De productie is gericht op de winst, niet op het gebruik ervan. Er is geen bepaling voorzien dat al diegenen die in staat zijn om te werken en daartoe bereid zijn, steeds bij machte zullen zijn om werk te vinden; een ‘leger van werklozen’ zal steeds bestaan. De arbeider vreest steeds dat hij zijn baan zal verliezen. Aangezien werklozen en slecht betaalde arbeiders niet voor een winstgevende markt zorgen, wordt de productie van consumptiegoederen beperkt en is miserie het gevolg. Technologische vooruitgang leidt er vaak toe dat de werkloosheid toeneemt, in plaats dat de arbeid van allen verlicht wordt. Het winstmotief, samen met de concurrentie tussen de kapitalisten, leidt tot onstabiliteit in de accumulatie en het gebruik van kapitaal, wat leidt tot enorme depressies. De onbeperkte concurrentie leidt tot een enorm verlies van arbeidskracht en tot het verlagen van het sociale bewustzijn van individuen waar ik eerder op wees.
Dit beperken van de mogelijkheden voor individuen beschouw ik als het ergste kwaad van het kapitalisme. Ons volledige onderwijssysteem lijdt hieronder. Een overdreven competitiedrang wordt de studenten opgedrongen om deze op te leiden in het koesteren van hebzuchtig succes als voorbereiding op een latere carrière.
Ik ben ervan overtuigd dat er slechts één manier is om een einde te maken aan dit kwaad, namelijk door het vestigen van een socialistische economie, wat gepaard gaat met een onderwijssysteem dat gericht is op sociale doelstellingen. In zo’n economie zijn de productiemiddelen het bezit van de samenleving zelf en kunnen deze op een geplande wijze gebruikt worden. Een planeconomie die de productie aanpast aan de behoeften van de samenleving, zou het werk verdelen onder al diegenen die in staat zijn om te werken en zou een menswaardig bestaan garanderen voor iedere man, vrouw en kind. Het onderwijs van het individu zou naast het bevorderen van de aangeboren capaciteiten gericht zijn op het ontwikkelen van een verantwoordelijkheidsgevoel voor de medemens in plaats van de verheerlijking van macht en succes in de huidige samenleving.

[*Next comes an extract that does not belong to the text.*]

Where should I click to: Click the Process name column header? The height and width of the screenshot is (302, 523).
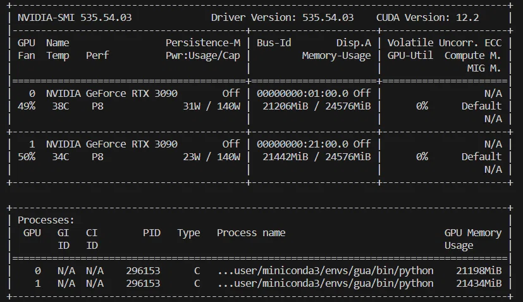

Het is evenwel noodzakelijk om te herinneren dat een geplande economie nog geen socialisme is. Een geplande economie kan gepaard gaan met het volledig onderdrukken van het individu. Het bereiken van socialisme vereist oplossingen voor extreem moeilijke socio-politieke problemen: hoe is het mogelijk om in een sterk doorgedreven centralisatie van politieke en economische macht te vermijden dat een bureaucratie oppermachtig wordt? Hoe kunnen de rechten van het individu beschermd worden en een democratische tegenmacht garanderen tegenover de macht van een bureaucratie?
Duidelijkheid over de doelstellingen en de problemen van het socialisme is van enorm belang in deze overgangsperiode. Aangezien in de huidige omstandigheden een vrije en open discussie over deze problemen een taboe geworden is, beschouw ik het oprichten van dit magazine als een belangrijke stap vooruit!